_BRIEF_
Every entry should be returned unchanged, with the pictures omitted.

_PROVIDED RECORDS_
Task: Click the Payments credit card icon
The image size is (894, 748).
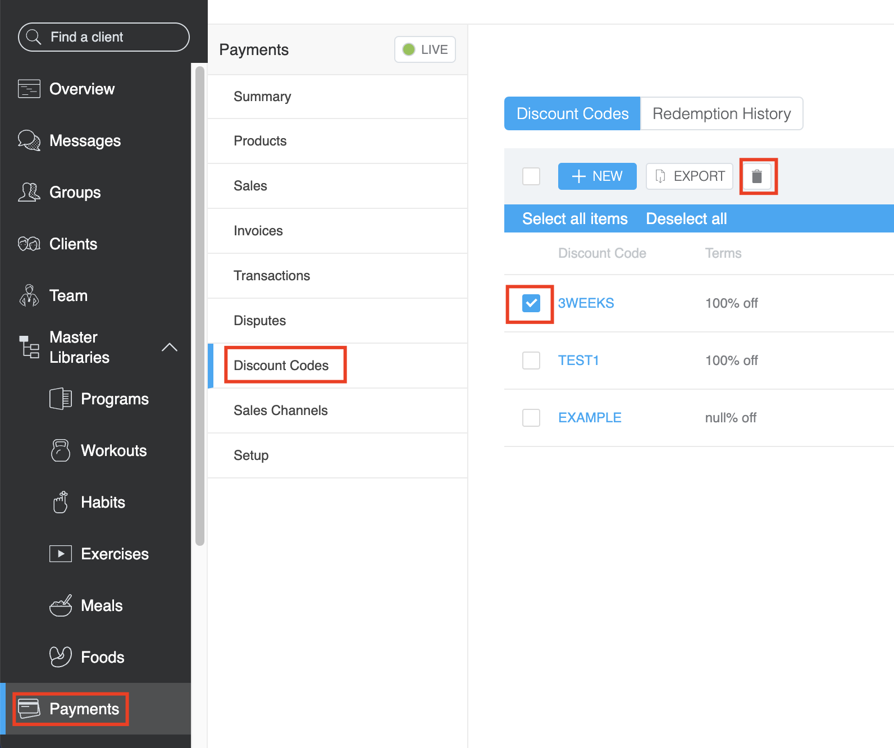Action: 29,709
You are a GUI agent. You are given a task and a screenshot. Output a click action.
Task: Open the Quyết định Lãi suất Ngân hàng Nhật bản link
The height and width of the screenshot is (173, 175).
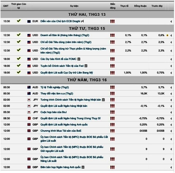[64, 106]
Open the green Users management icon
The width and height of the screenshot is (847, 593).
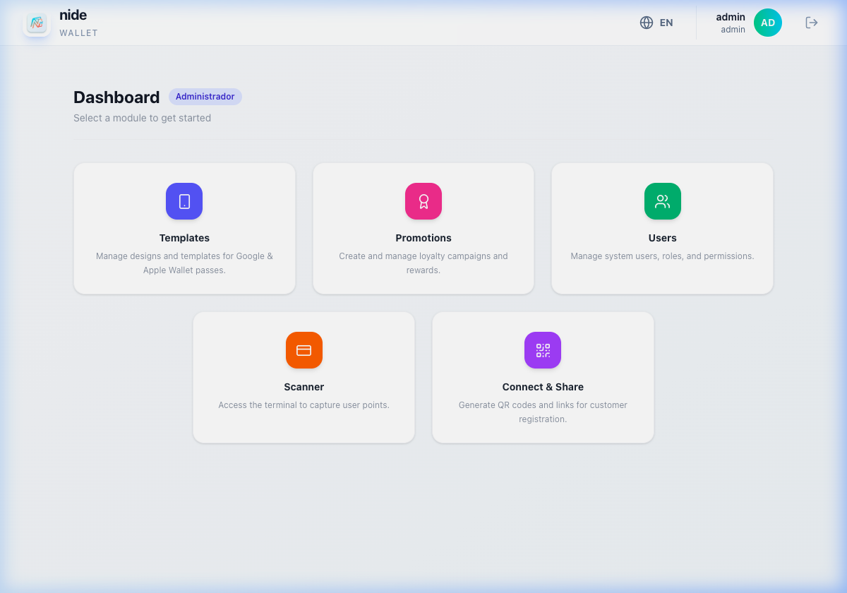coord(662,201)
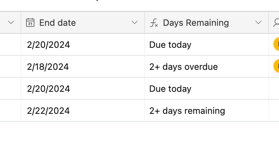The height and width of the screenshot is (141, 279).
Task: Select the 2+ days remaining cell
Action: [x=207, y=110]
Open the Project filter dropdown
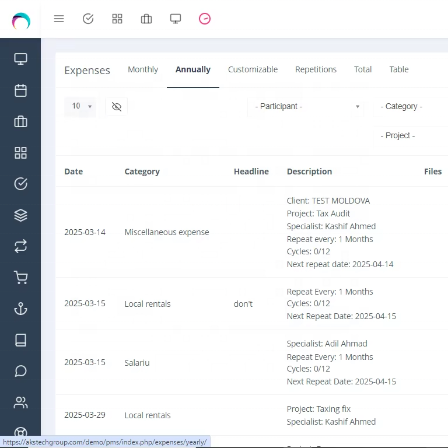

_SOLUTION BELOW_
Task: Click the Payments credit card icon
The image size is (894, 748).
Action: 29,709
You are a GUI agent. You are given a task and a screenshot. Output a click action.
Task: Open the Quyết định Lãi suất Ngân hàng Nhật bản link
The height and width of the screenshot is (173, 175).
[64, 106]
Open the green Users management icon
The width and height of the screenshot is (847, 593).
coord(662,201)
The height and width of the screenshot is (141, 279).
Task: Select the 2+ days remaining cell
Action: [x=207, y=110]
Open the Project filter dropdown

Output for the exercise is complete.